* _WRITTEN REQUEST_: Please rewrite everything from the line containing "This screenshot has width=411, height=304." down to the line containing "Action: point(270,8)", putting "heading" in place of "header" and changing nothing else. Leave the pictures out of your version.

* _RECORDS TO USE_:
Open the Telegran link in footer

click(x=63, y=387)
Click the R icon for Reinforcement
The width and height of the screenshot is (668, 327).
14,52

==

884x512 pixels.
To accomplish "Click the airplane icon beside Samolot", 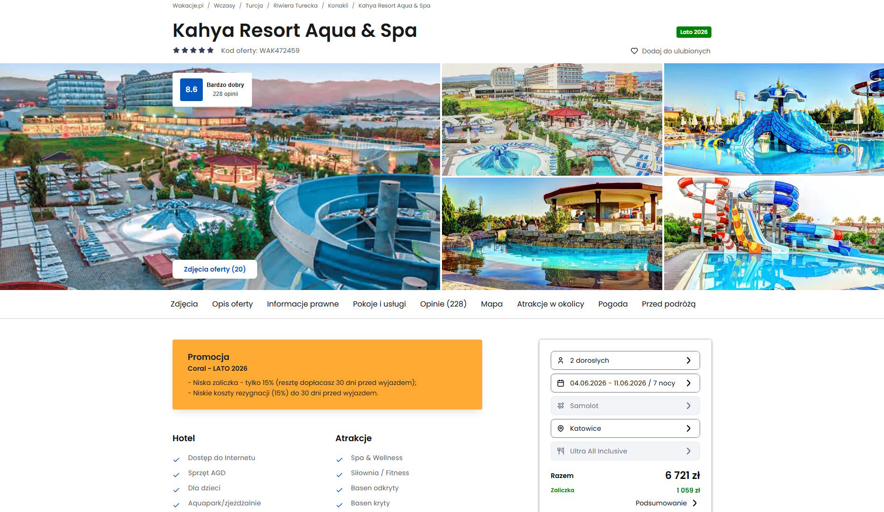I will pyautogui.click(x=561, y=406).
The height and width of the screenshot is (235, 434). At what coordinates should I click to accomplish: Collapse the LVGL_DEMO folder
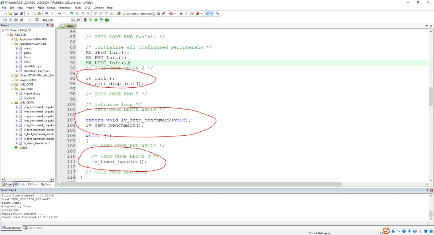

--

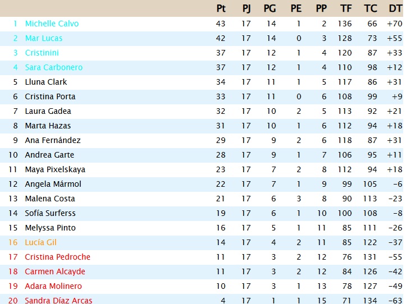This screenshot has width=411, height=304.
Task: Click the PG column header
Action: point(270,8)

* _RESULT BELOW_:
This screenshot has width=411, height=304.
Task: Click the PG column heading
Action: point(270,8)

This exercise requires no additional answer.